• [EXERCISE DETAILS] Print back each record unchanged, without pictures.

• [DATASET]
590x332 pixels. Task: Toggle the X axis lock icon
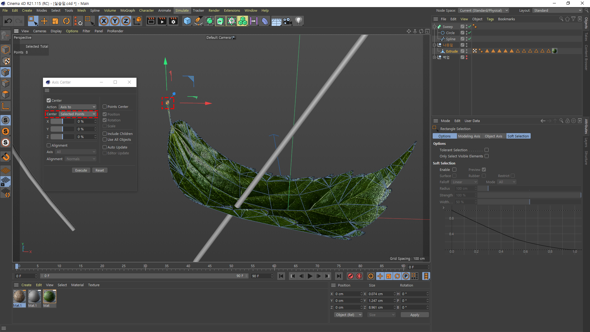[x=104, y=21]
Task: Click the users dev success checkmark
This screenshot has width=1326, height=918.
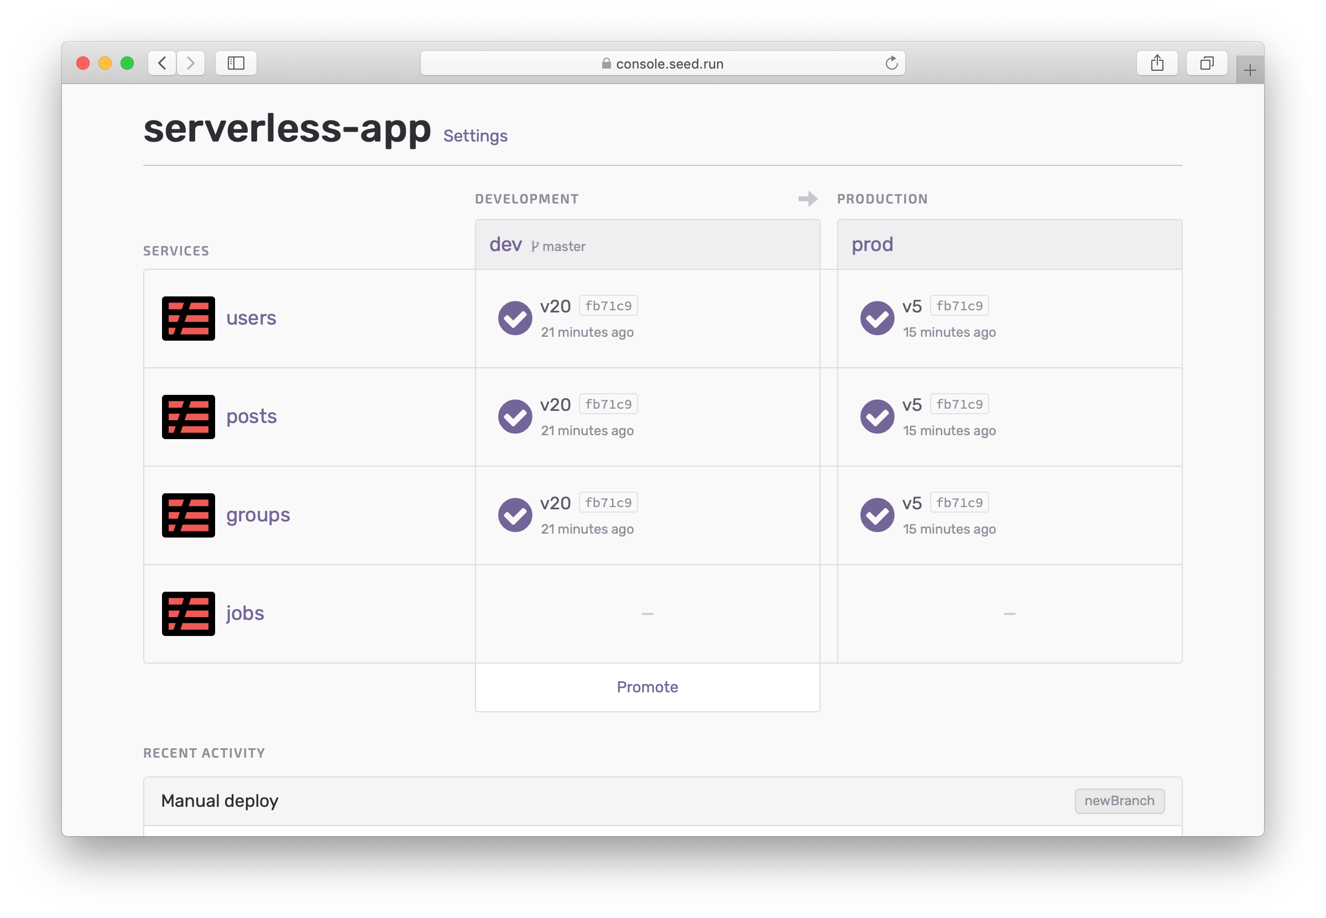Action: click(x=515, y=318)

• [REPLY]
590x332 pixels. Task: Toggle the X axis lock icon
[x=104, y=21]
Task: Click the users dev success checkmark
This screenshot has width=1326, height=918.
Action: click(x=515, y=318)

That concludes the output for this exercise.